- **Work to complete**
Copy out again, unchanged, the listing below from the line that has "The height and width of the screenshot is (916, 1316)." through the line that has "Open the folder".
---------------
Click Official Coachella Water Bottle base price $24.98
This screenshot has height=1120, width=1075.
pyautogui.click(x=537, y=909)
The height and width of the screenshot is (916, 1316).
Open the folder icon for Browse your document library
---------------
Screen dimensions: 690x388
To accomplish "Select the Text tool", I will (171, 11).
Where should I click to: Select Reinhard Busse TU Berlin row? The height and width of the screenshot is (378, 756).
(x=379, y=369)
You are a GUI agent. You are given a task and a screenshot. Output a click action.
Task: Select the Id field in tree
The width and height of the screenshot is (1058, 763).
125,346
---------------
- **The answer**
The height and width of the screenshot is (916, 1316).
Open the folder icon for Browse your document library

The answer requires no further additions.